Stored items
|---|

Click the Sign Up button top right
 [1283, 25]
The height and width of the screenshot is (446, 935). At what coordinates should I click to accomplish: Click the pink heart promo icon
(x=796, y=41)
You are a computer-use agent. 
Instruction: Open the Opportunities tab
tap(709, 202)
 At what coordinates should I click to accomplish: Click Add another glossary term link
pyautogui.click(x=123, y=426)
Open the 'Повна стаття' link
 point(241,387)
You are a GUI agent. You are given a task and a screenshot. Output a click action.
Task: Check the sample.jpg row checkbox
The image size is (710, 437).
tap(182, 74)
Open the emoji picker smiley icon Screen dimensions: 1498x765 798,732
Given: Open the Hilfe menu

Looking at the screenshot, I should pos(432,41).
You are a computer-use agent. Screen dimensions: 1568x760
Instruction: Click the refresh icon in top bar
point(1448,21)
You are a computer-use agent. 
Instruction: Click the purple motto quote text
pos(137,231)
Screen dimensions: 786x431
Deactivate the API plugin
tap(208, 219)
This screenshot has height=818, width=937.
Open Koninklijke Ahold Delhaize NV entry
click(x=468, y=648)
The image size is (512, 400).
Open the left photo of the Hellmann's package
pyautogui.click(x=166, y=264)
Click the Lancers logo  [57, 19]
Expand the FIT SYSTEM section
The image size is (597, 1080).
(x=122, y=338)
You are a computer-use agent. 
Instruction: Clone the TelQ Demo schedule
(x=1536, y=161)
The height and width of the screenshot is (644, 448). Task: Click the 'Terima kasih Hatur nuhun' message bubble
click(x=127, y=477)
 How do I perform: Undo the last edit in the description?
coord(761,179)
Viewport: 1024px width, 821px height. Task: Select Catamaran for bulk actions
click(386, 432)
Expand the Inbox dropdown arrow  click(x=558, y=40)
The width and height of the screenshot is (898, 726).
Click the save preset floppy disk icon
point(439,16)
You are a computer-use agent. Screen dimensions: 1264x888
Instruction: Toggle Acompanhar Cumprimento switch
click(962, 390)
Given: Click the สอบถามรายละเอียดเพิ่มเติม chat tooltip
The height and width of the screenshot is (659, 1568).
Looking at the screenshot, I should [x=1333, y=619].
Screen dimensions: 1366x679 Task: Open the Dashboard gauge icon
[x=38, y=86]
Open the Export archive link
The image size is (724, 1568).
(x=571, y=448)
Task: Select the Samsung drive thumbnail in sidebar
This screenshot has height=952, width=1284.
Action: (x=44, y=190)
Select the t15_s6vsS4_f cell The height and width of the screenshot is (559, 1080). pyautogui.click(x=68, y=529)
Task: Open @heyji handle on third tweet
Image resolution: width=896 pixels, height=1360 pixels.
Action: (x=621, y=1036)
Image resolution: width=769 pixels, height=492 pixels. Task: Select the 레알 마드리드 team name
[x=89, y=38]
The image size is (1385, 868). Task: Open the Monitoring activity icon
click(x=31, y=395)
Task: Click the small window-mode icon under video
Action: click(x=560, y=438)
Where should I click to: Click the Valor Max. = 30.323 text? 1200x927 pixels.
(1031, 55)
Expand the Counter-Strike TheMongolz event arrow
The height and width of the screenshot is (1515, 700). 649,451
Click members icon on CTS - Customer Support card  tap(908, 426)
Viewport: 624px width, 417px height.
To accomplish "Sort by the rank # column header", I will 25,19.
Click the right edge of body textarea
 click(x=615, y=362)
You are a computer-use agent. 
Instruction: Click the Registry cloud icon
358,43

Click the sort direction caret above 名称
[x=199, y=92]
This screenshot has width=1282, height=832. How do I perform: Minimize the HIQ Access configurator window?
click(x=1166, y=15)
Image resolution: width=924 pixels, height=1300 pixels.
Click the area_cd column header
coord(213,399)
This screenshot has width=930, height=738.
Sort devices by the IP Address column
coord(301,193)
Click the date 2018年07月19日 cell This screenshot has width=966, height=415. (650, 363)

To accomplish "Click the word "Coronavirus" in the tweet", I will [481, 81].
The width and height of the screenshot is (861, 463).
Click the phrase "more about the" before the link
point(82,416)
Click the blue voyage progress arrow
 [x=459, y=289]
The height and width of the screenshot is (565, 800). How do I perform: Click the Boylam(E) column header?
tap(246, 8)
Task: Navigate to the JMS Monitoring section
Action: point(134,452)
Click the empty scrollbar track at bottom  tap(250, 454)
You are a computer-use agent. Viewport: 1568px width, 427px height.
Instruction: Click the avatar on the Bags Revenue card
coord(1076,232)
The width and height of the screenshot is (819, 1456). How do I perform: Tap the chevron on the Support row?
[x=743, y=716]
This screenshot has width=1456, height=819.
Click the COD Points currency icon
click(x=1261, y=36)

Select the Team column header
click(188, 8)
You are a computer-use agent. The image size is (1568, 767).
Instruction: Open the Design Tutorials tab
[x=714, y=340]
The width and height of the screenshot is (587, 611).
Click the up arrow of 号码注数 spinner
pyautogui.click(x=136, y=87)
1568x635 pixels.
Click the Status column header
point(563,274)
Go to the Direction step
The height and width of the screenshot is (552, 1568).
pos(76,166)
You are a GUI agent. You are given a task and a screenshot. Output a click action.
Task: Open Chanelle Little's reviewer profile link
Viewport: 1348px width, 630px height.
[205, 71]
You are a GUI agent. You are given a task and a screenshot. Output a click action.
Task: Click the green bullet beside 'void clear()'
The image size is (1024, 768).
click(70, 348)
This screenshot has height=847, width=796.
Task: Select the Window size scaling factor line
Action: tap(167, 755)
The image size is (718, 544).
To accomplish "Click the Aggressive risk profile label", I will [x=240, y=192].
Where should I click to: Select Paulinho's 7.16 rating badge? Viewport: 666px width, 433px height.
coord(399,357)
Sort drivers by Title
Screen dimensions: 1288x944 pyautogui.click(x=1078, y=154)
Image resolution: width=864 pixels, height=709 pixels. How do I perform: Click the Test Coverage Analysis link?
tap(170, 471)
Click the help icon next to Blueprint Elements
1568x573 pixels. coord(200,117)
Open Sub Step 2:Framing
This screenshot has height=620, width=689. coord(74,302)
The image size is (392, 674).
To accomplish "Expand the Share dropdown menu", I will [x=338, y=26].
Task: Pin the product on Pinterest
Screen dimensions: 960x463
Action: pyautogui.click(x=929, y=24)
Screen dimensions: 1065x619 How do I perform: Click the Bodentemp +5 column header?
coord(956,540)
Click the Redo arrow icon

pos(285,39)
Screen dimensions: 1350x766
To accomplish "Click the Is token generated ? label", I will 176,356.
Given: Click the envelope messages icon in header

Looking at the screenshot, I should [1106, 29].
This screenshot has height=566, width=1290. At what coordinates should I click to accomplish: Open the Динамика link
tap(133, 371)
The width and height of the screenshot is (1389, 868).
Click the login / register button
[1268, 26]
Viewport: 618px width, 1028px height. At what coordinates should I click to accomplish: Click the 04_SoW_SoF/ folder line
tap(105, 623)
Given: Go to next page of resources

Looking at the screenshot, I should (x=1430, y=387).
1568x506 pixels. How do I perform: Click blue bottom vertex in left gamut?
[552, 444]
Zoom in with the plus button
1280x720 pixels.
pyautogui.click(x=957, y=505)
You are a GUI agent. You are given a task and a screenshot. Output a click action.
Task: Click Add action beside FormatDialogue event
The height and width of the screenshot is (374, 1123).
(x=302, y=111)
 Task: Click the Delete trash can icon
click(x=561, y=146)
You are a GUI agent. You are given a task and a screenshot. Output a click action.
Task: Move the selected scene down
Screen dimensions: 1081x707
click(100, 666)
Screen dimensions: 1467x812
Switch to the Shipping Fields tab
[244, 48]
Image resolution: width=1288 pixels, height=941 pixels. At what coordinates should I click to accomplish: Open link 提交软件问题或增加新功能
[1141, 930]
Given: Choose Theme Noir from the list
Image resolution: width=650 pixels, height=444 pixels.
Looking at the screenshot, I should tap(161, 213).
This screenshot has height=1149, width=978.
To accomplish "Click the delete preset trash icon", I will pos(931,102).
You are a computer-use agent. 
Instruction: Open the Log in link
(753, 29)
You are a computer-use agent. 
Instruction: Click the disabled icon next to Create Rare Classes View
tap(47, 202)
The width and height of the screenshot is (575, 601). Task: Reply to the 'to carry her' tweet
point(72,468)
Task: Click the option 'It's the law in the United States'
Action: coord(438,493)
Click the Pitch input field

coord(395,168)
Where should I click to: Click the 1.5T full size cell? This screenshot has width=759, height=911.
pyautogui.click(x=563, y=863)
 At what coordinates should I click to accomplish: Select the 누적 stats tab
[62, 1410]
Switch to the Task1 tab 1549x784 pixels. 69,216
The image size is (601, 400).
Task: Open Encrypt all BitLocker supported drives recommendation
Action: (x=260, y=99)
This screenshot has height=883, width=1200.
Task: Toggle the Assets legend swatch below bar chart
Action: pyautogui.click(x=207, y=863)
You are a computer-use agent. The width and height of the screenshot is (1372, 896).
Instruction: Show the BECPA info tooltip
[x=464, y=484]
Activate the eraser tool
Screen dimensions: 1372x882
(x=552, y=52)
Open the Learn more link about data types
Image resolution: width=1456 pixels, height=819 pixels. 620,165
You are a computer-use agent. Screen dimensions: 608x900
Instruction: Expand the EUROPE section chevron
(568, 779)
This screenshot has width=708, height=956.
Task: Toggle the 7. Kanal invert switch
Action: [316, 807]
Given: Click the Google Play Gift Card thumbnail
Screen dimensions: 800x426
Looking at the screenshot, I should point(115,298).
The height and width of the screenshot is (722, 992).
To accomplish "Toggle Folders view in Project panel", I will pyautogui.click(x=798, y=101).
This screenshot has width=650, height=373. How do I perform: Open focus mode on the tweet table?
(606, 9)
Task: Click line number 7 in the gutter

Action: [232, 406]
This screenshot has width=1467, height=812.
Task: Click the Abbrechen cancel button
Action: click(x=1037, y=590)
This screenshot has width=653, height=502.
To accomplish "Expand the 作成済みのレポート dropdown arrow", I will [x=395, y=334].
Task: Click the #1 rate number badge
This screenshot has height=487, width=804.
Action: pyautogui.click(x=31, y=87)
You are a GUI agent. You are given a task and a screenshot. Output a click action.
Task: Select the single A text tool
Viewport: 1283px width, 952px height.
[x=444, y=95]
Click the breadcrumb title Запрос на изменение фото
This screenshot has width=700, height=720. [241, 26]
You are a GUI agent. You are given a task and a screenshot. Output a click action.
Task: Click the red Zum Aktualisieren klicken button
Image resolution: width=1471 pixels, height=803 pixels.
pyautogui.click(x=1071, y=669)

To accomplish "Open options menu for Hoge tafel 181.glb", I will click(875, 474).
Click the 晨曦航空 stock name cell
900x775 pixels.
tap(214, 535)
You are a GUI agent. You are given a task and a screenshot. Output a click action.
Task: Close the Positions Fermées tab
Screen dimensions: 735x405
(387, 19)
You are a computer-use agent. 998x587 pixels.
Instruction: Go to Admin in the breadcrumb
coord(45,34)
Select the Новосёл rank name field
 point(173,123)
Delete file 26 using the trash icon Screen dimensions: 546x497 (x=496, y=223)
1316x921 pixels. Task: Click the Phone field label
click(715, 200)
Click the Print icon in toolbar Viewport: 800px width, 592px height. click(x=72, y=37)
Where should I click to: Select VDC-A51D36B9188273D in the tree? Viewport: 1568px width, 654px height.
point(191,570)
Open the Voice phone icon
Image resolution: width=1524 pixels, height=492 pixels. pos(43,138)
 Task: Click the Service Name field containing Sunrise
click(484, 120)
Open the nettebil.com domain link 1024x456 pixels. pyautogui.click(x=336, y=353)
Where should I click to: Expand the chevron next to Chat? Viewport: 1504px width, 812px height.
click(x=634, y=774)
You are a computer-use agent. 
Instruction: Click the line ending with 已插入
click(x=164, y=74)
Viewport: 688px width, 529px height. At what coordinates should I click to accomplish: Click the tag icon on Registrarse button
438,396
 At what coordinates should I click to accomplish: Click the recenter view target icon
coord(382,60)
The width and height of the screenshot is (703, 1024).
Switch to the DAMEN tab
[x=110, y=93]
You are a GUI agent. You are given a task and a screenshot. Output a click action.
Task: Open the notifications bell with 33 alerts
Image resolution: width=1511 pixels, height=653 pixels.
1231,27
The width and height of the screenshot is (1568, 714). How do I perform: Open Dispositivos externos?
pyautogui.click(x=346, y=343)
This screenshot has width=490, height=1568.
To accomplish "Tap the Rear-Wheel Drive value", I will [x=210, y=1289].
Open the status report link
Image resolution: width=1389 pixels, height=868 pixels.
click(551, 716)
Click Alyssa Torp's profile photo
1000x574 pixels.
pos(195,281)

|---|

**Your objective:** A line belongs in the answer if it contains the word "thumbnail"; copy every such line from the data above.

**Written answer:**
Task: Select the Samsung drive thumbnail in sidebar
Given: Click the Google Play Gift Card thumbnail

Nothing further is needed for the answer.